▶ _Selected text_

_ _ _ _ _ _ _

Notice the through-line: every one of those is me using it as a partner to think with, not a vending machine for answers.
Why people resist it — and which resistance is smart
Plenty of people are wary, and they’re not wrong to be. Pew (2025) found a real gap: 47% of AI experts are more excited than concerned, while a majority of the public (51%) are more concerned than excited. Both groups — 55% of the public and 57% of experts — say they want more control over how AI is used in their lives, and most have little confidence that regulators will get it right.
Some of that resistance is reflexive — fear of the new, fear of the hype. But some of it is exactly right, and worth respecting: skepticism about being manipulated by a confident, agreeable machine; discomfort with the energy footprint; the instinct that maybe you shouldn’t outsource your judgment to a system you don’t understand. Wariness that makes you use AI more deliberately is not Luddism. It’s the correct response to a powerful tool.
How to use it so it benefits you
Pulling the practical thread together — this is roughly my operating manual:
- Go deep, not shallow. If your question is a quick fact, search the web. Save AI for the things where you’ll work with it over multiple turns — that’s where it earns its keep and where you stay engaged.

_ _ _ _ _ _ _

Extracted data entries:
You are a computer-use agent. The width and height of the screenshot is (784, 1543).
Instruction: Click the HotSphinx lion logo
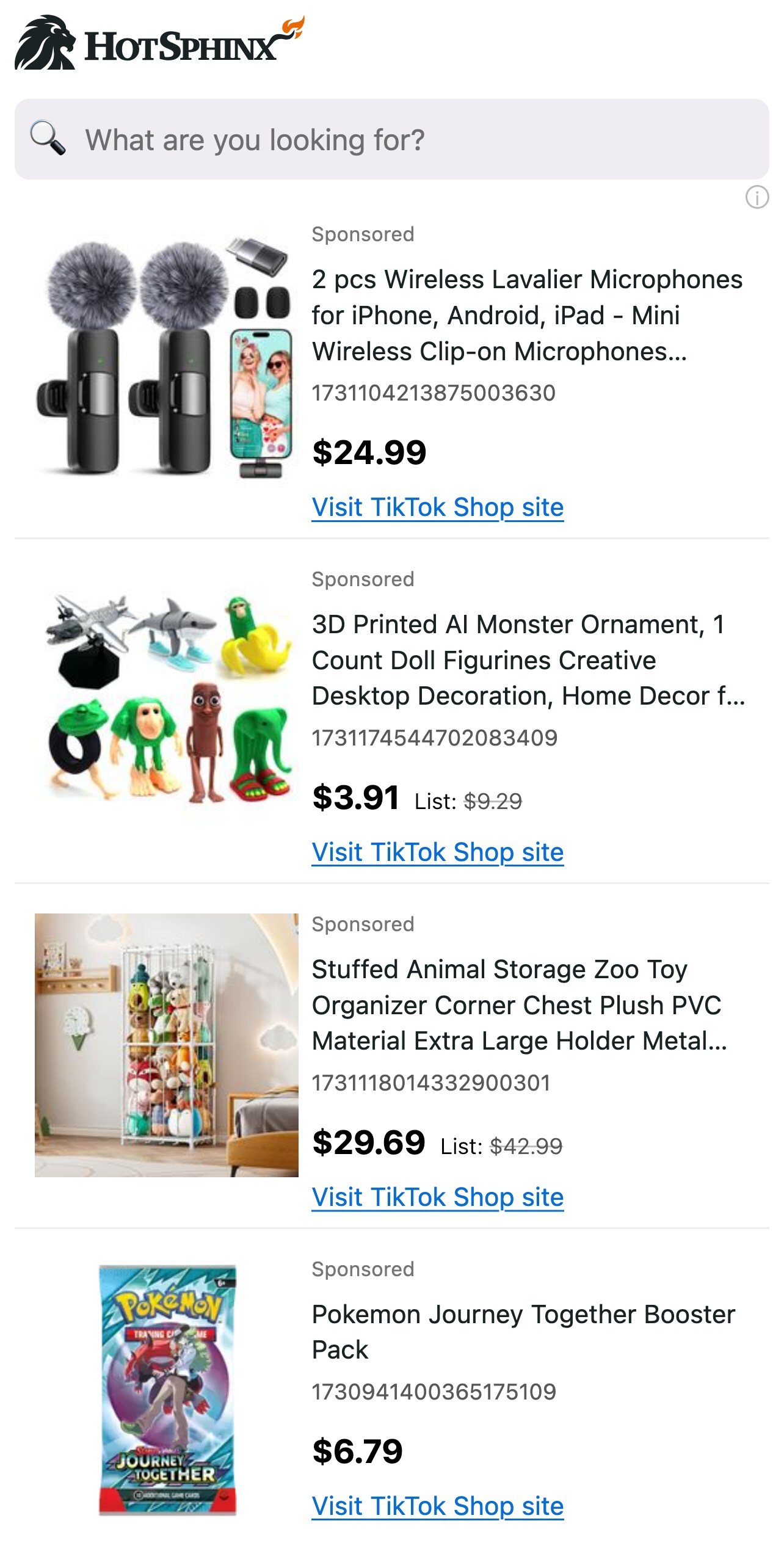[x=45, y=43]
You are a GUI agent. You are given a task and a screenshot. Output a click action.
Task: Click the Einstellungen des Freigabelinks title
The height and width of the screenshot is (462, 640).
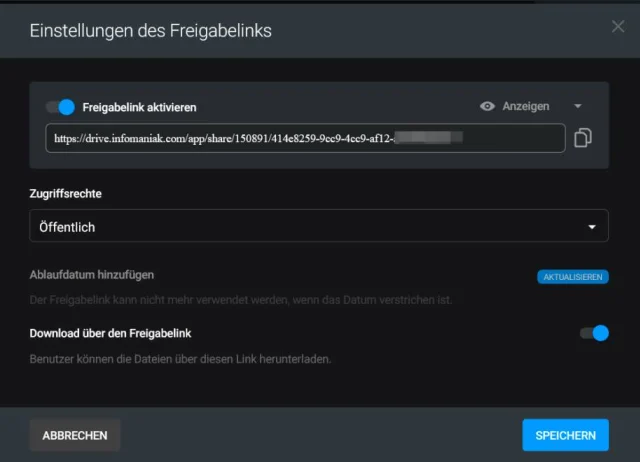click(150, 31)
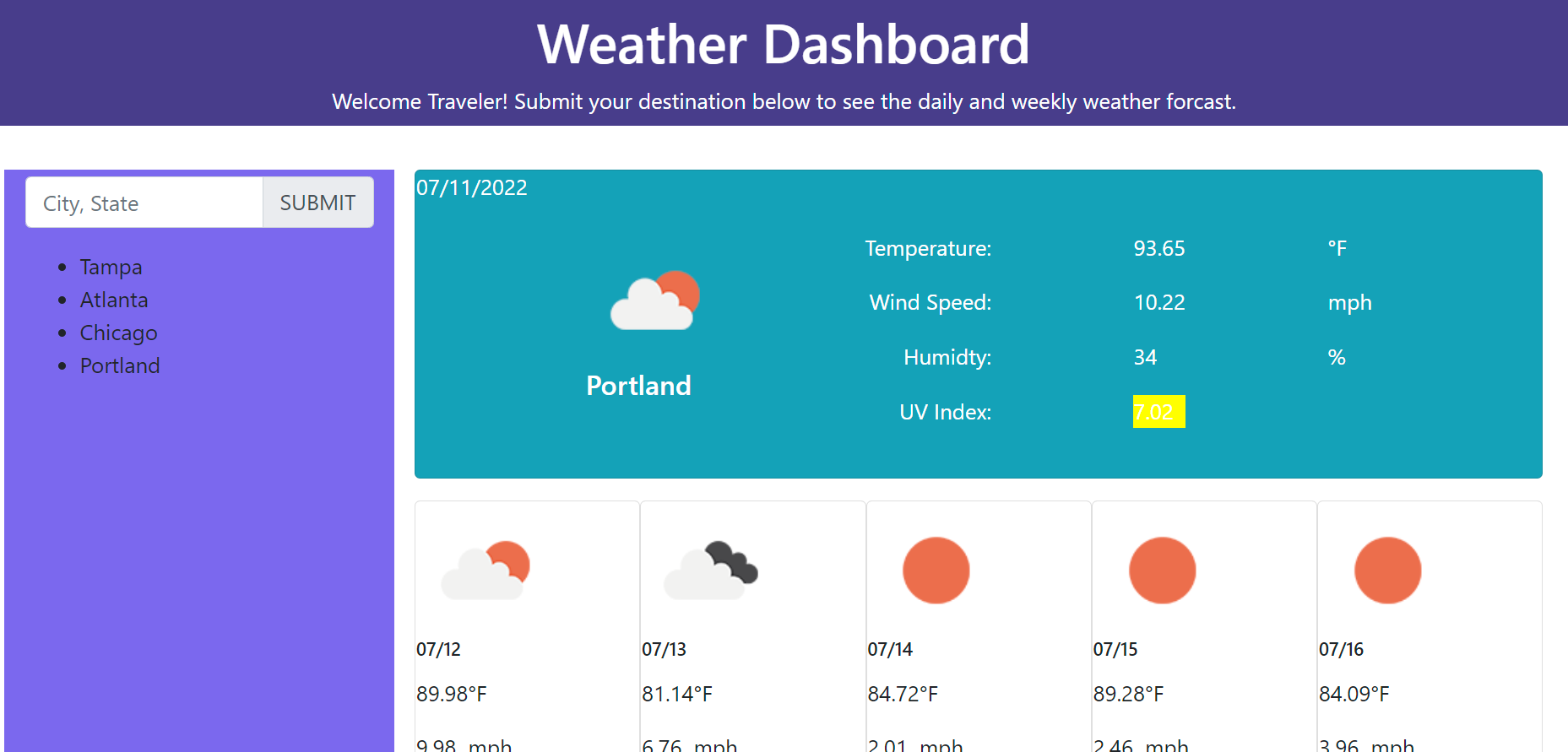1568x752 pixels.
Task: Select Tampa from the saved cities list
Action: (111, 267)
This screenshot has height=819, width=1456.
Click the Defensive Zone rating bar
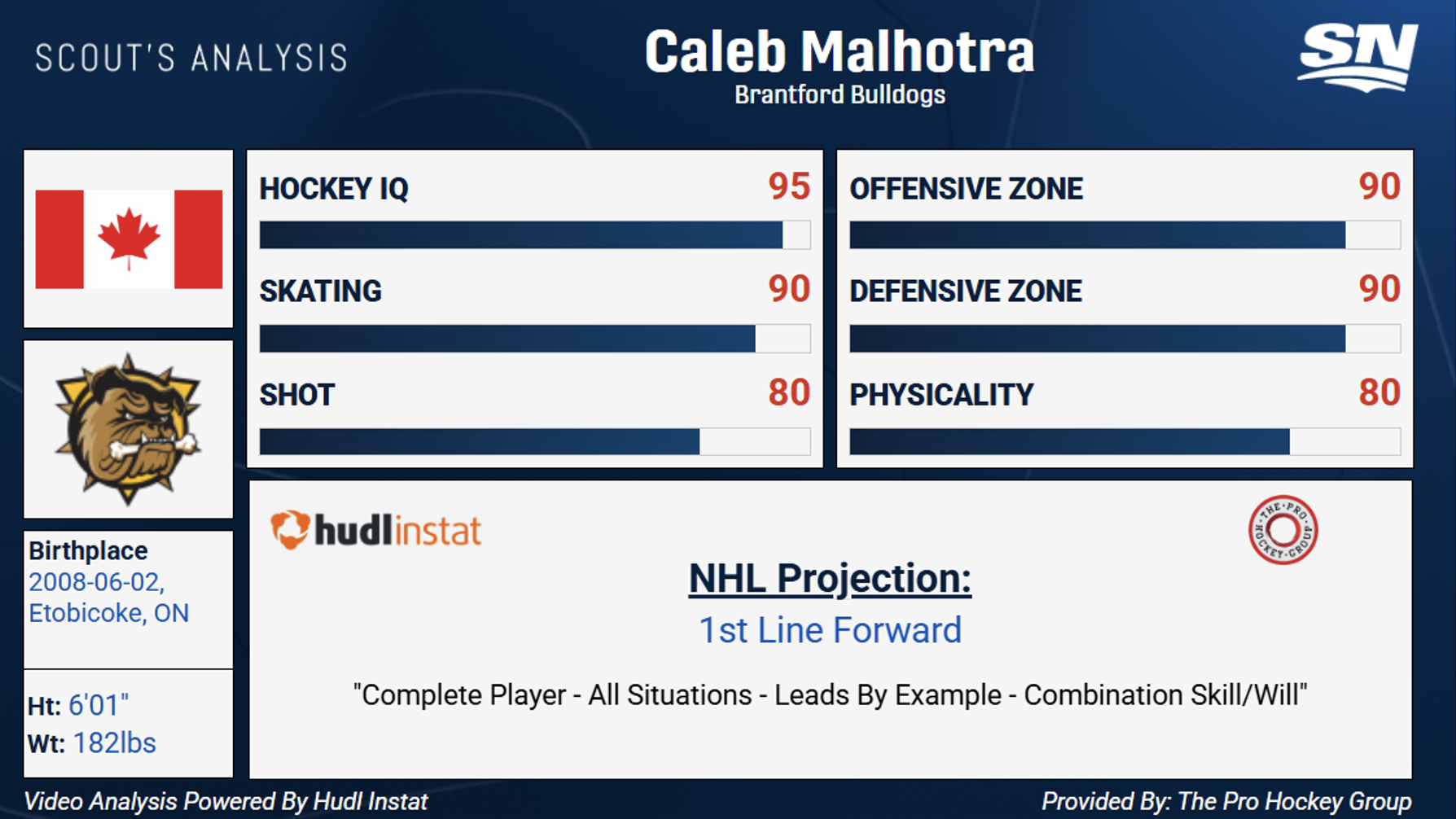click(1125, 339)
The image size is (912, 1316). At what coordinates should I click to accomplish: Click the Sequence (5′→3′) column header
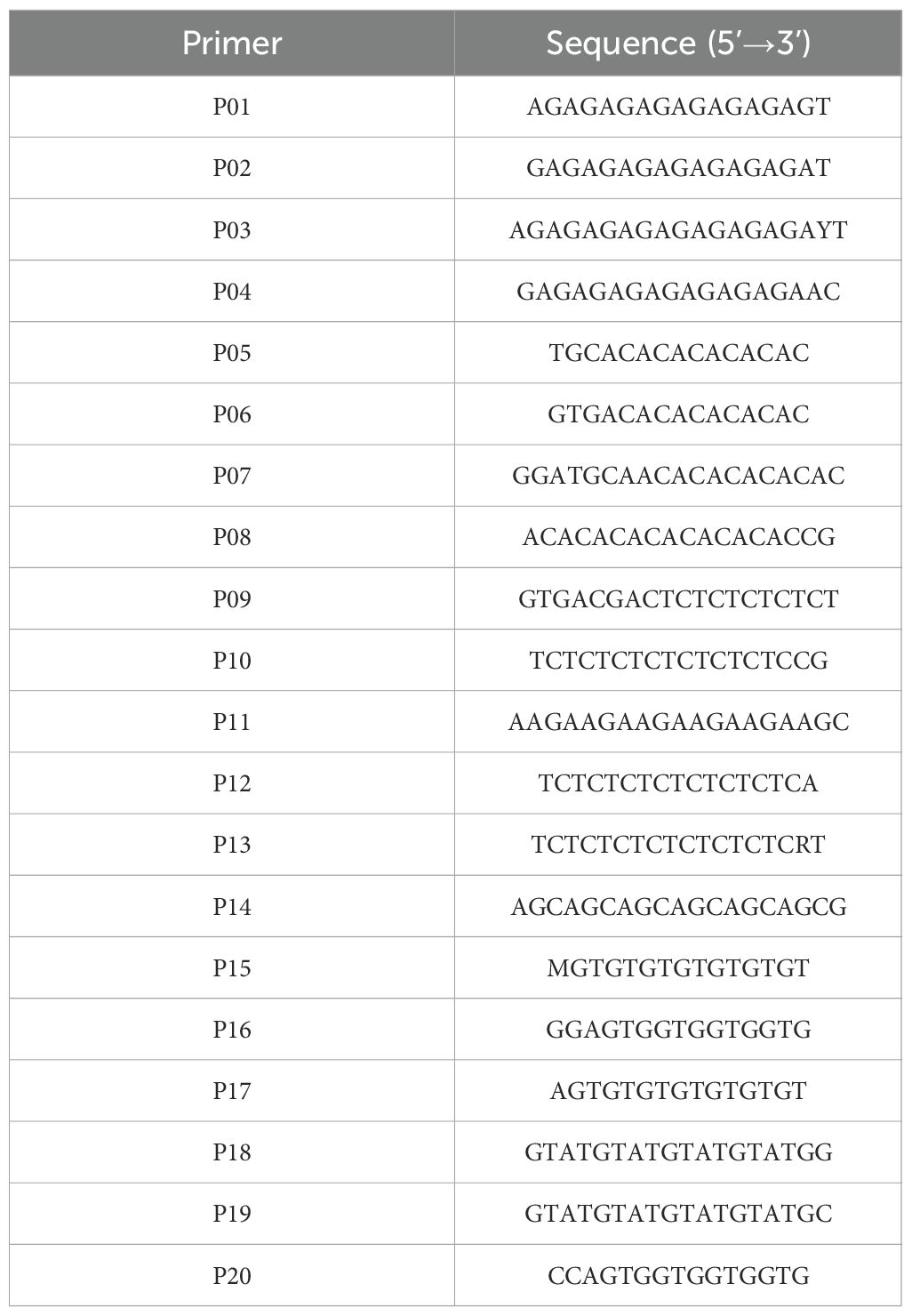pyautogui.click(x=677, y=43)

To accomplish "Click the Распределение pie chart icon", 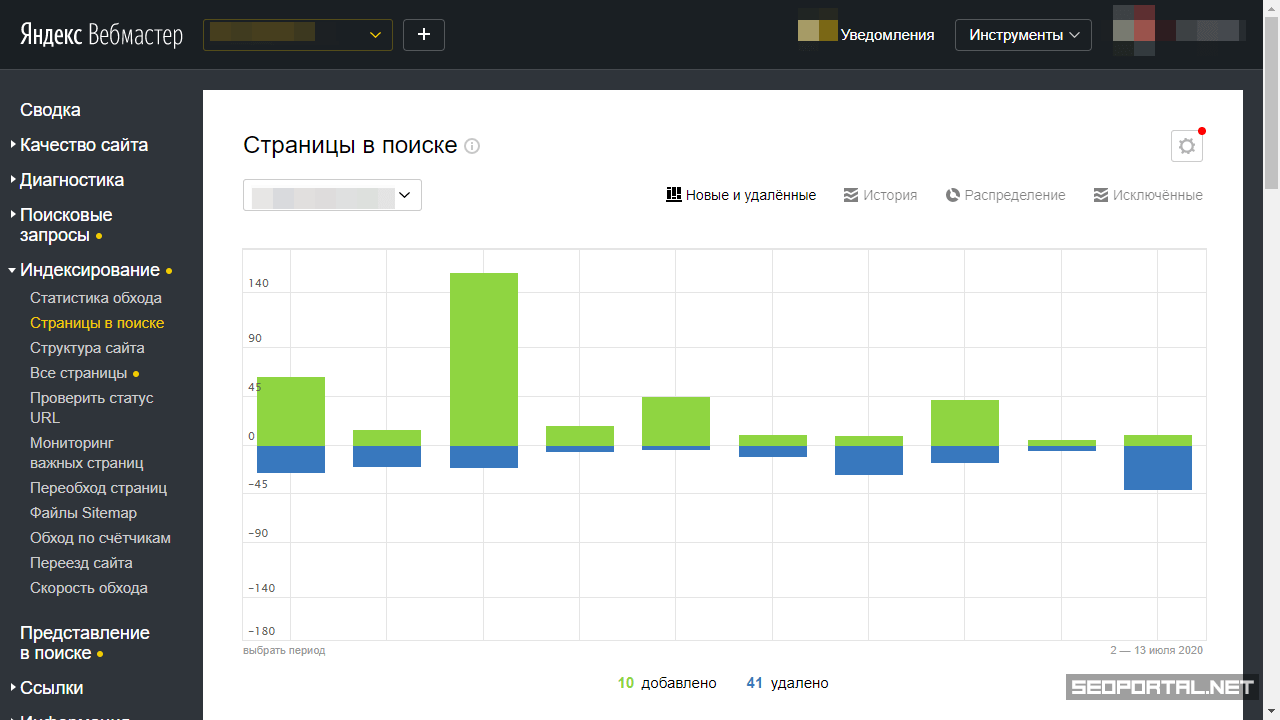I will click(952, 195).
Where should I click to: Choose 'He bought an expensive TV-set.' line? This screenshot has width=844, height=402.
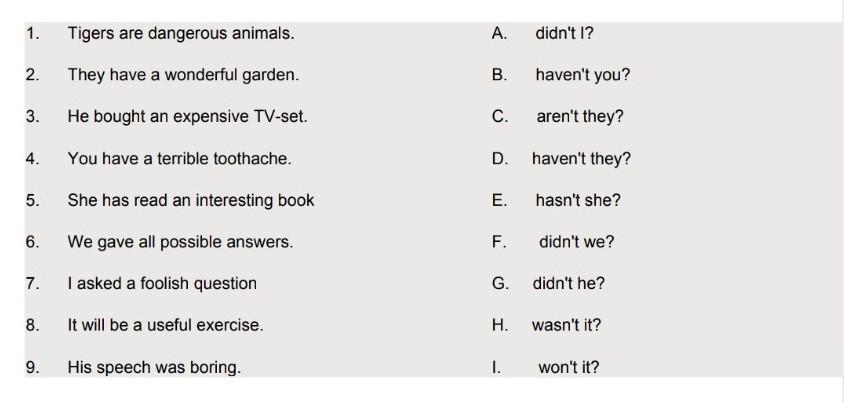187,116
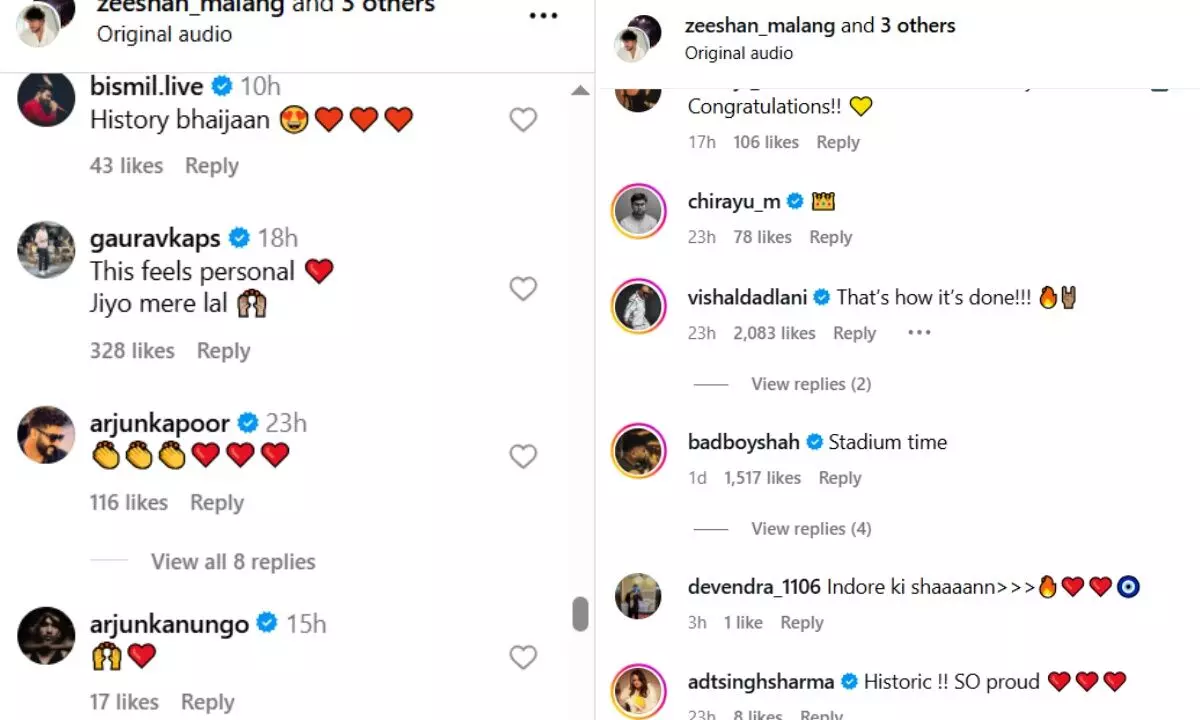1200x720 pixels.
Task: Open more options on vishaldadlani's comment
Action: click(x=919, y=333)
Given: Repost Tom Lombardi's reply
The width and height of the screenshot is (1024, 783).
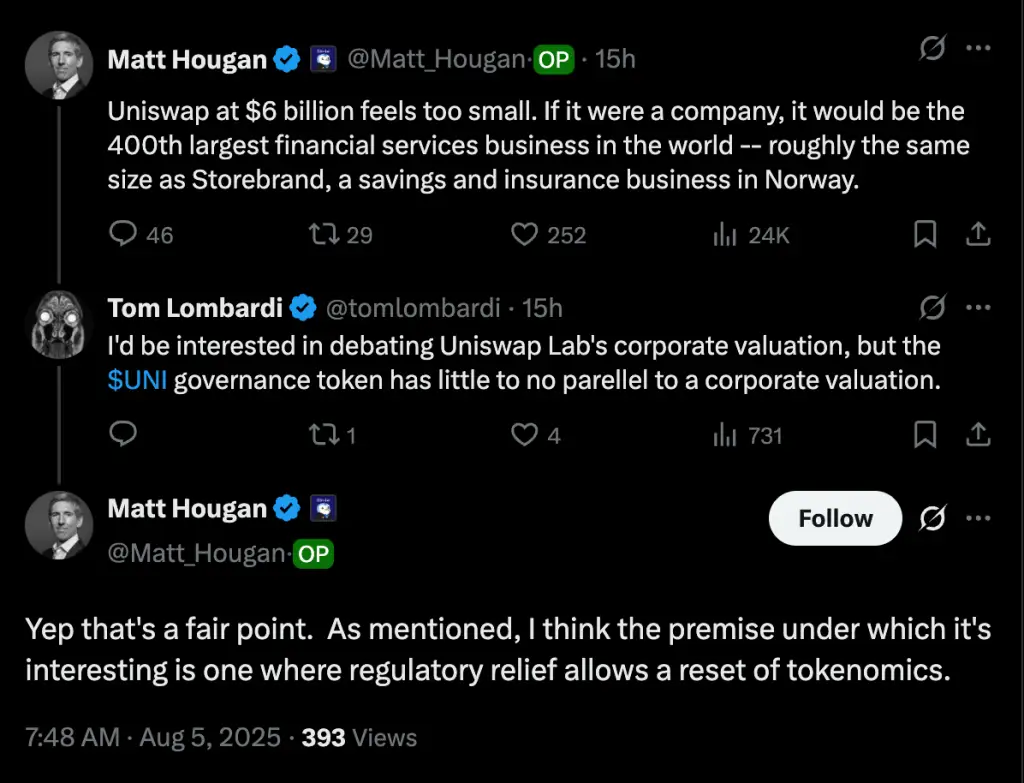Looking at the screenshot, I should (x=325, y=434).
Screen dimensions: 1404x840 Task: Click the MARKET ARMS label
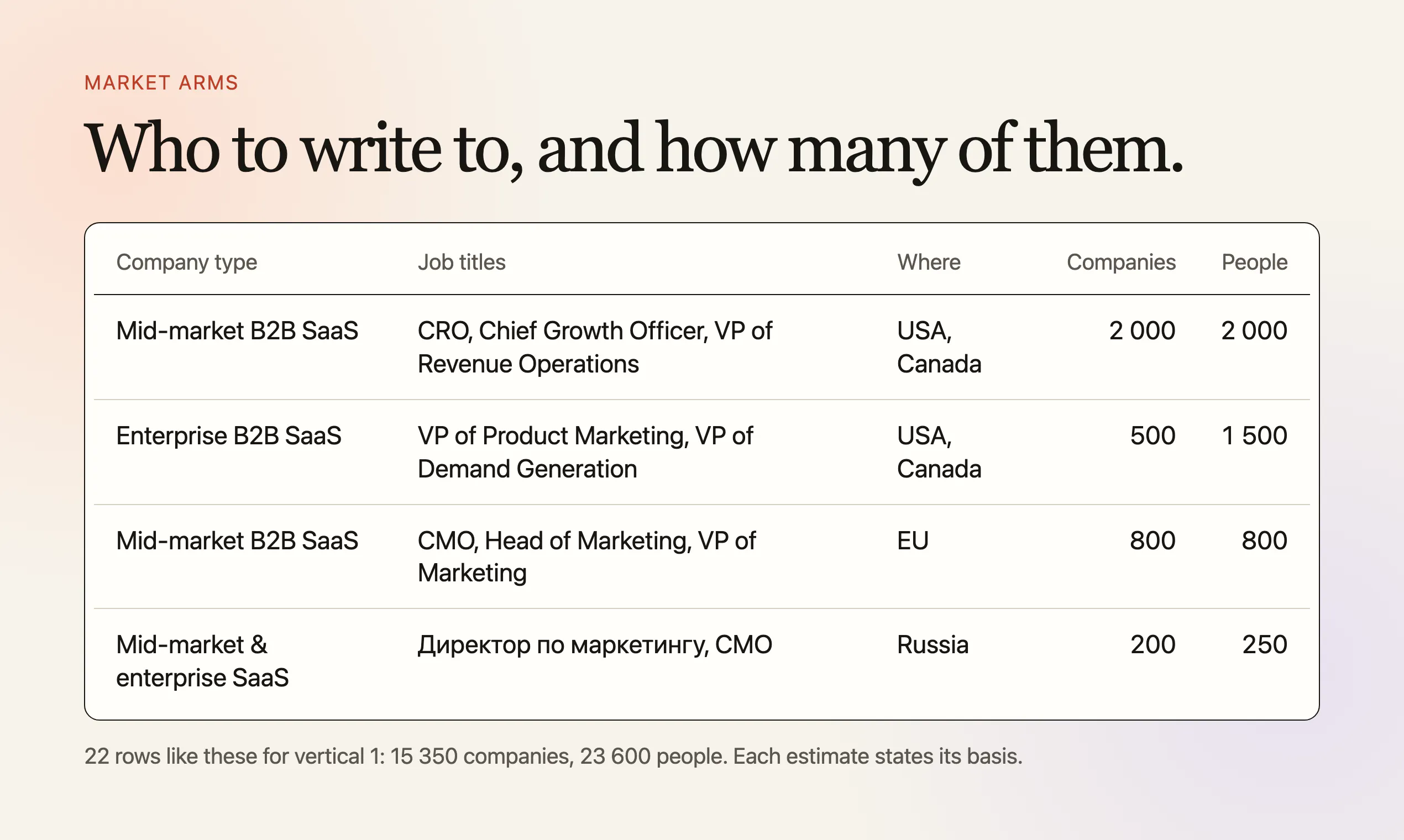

_ _ _ _ _ _ _

▶ _Task to complete_
Write the next part of the piece on using AI, starting after its final line. This listing was drawn from a different source than the text.

▶ _Output of the task_
- Make it disagree with you. Ask for the counterargument, the failure modes, the assumption you’re missing. The default is flattery; the value is in the friction.
- Keep your hands on the thinking. Use it to structure and accelerate your reasoning, not to replace it. If you couldn’t summarize or defend the output, you’ve offloaded too much.
- Verify the load-bearing stuff. It’s confidently wrong often enough that anything that matters — a fact, a number, a quote — gets checked against a real source. (This post is the proof: AI helped me research it; I verified every claim before it went in.)
- Be a Cyborg, not a passenger. Ethan Mollick’s framing is the best I’ve seen: “Centaurs” split work cleanly between human and machine; “Cyborgs” intertwine the two, “moving back and forth over the jagged frontier.” His warning is the key bit — “on some tasks AI is immensely powerful, and on others it fails completely or subtly. And, unless you use AI a lot, you won’t know which is which.” Knowing where the frontier is is the skill.
Where I land
The people building this technology hold both feelings at once, and I think that’s the honest posture. Sam Altman writes that “the future can be vastly better than the present.” And in 2023, a who’s-who of the field — Hinton, Bengio, Hassabis, Altman, Amodei — signed a one-sentence statement: “Mitigating the risk of extinction from AI should be a global priority alongside other societal-scale risks such as pandemics and nuclear war.” The same people, optimistic and sober in the same breath. Geoffrey Hinton left Google to warn that advanced systems “might take over.” Critics like Emily Bender keep insisting these models manipulate form without meaning. They’re all worth hearing.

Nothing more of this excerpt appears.